D&D has long been a fantastic hybrid of tastes, swirled together.

Which makes it *very* adaptable.

Kingdom Hearts can go from the land of Steamboat Willie to the depths of Tron to the Burtonesque weirdness of The Nightmare Before Christmas without skipping a beat, because it includes them all, and the central conceits of the game can bear a LOT of weight before collapsing.

At the same time, it can't be the game that gives you the experience of being in early animation, or a live-action computer movie, or a stop-motion holiday musical comedy exclusively. Because it contains all those things, they'll shoulder up against each other and beat each other around and generally get their chocolate in each other's peanut butter.

Similarly, D&D, because of it's polyglot nature, can ride a lot of tides. It can go from Weird Tales pulp jungles to, yes, Dungeonpunk pierced and be-tattooed heroes, to Anime-style "big guy with a big sword" to Fantasy Western to African Myth to Colonial Legends to Gothic Horror, and then go to something else next week. Likewise, it doesn't sit comfortably in one place for very long -- the more you try to make it fit Gothic Horror on a full-time basis, the more changes you need. But as part of the D&D salad, it makes the whole thing a little bit more interesting.

D&D has always lacked focus, and because of this it has vastly appealed to very different styles of gamers. This is a Good Thing.
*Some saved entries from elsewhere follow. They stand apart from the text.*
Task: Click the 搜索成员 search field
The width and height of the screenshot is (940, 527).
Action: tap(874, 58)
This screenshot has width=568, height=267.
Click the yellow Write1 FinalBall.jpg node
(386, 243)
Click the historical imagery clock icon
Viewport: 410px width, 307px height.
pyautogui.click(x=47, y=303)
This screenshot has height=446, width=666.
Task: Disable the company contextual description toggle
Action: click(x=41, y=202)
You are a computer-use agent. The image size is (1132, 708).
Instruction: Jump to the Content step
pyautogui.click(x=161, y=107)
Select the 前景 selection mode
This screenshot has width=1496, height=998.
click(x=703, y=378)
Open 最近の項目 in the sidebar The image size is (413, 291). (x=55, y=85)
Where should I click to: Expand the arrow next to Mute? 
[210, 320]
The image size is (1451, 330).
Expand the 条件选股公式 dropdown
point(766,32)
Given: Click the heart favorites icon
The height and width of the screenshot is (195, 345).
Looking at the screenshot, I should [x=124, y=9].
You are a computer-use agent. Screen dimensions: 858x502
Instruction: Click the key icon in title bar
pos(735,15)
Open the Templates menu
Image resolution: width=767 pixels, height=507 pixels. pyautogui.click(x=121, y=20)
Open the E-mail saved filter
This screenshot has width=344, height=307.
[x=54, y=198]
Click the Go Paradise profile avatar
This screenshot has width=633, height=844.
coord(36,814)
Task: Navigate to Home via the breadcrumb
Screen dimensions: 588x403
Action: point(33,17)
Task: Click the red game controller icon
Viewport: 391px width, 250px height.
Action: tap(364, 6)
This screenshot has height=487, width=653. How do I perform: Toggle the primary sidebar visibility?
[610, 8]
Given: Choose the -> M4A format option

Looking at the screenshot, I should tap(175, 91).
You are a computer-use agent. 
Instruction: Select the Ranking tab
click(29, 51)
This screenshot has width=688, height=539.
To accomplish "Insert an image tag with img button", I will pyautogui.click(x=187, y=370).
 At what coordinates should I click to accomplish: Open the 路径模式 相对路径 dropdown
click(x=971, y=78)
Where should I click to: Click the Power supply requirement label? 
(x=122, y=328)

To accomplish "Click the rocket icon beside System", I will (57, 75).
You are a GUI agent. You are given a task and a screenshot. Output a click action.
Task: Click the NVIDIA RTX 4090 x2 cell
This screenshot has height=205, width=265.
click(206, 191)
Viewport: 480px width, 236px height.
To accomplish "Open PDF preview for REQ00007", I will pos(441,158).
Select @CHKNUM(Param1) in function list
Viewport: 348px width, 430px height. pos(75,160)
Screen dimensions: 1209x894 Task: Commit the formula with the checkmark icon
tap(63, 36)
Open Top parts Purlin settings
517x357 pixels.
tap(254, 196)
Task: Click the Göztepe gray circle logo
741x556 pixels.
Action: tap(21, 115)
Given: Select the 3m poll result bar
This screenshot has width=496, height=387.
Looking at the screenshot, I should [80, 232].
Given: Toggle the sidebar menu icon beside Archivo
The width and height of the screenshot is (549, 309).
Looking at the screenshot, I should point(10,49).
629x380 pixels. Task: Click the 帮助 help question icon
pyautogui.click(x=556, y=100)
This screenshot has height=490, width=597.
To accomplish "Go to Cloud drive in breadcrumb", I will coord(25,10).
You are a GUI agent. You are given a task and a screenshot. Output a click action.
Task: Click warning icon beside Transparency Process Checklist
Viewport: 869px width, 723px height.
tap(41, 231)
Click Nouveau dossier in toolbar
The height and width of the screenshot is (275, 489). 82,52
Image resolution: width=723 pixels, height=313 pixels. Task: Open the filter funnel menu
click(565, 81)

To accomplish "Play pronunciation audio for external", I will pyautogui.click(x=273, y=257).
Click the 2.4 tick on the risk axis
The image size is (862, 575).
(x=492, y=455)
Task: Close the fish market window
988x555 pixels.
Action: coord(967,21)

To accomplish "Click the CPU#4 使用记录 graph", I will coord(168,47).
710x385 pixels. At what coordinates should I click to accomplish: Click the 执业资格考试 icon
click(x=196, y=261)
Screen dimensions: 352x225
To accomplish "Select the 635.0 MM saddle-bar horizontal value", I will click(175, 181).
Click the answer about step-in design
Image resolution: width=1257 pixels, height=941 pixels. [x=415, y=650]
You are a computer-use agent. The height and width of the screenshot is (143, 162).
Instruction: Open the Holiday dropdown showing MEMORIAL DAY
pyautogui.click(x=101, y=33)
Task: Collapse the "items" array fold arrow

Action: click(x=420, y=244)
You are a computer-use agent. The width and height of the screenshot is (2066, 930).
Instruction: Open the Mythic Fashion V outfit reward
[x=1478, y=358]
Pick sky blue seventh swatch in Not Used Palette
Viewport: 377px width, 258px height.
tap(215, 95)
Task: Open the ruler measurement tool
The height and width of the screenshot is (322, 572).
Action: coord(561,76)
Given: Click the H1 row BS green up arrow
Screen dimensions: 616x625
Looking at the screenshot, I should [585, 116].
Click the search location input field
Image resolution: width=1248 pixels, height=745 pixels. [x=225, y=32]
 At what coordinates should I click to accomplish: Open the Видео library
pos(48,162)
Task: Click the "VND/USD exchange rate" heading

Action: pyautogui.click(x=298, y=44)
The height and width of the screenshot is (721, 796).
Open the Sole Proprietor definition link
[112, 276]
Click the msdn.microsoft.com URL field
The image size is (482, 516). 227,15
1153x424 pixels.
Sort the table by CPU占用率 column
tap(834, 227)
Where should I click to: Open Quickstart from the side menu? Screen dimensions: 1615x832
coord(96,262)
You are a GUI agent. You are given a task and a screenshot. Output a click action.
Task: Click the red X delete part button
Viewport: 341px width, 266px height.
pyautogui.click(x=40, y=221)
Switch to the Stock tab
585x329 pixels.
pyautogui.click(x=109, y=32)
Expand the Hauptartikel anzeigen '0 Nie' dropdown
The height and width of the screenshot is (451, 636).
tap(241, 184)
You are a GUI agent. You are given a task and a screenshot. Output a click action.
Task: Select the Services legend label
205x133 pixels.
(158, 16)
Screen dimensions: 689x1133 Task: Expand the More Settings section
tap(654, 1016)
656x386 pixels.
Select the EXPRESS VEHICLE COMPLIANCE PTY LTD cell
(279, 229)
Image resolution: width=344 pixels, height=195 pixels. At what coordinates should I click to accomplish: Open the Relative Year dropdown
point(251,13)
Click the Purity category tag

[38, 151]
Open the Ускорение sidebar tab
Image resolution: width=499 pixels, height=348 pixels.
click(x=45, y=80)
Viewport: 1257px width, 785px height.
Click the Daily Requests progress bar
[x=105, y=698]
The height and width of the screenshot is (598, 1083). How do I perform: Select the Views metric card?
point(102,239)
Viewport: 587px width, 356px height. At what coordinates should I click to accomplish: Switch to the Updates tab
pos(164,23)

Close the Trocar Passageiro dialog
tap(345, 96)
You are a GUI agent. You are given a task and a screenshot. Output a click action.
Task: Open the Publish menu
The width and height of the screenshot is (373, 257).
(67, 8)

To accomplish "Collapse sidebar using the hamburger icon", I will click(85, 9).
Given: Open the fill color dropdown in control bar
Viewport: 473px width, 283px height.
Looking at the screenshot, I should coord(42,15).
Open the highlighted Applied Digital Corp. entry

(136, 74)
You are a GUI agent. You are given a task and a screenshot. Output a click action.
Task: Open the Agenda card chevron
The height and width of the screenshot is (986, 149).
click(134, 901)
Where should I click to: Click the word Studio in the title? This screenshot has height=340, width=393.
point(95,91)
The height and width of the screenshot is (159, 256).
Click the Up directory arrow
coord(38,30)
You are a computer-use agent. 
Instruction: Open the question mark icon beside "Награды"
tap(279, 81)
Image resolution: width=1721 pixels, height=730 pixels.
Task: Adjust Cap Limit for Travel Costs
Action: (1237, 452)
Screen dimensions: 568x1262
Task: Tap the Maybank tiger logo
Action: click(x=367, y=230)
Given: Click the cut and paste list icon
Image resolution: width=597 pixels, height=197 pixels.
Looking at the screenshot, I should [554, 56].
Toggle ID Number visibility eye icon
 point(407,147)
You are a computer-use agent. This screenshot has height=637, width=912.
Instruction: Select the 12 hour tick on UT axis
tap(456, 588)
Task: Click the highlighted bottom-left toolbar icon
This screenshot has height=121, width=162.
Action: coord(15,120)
My nervousness with 4e largely revolves around the central idea that, in trying to more tightly focus the rules, they've lost D&D's essential schizophrenia. This hits D&D right in it's junk, right in a VERY mighty strength for the game. The need for focus is real, but D&D has been unfocused and scatter shot for it's entire existence, and working against that is working against a real benefit of D&D (vs., say, WoW): that it can be what you imagine it to be, because it contains a little bit of everything.

Doing this story-wise means that things not relevant for Points of Light (though that might be relevant in my own game, or your game) are cut. This makes D&D less able to be whatever I imagine it to be. Now, if I imagine it to be something not Points-of-Light-esque, we have a problem.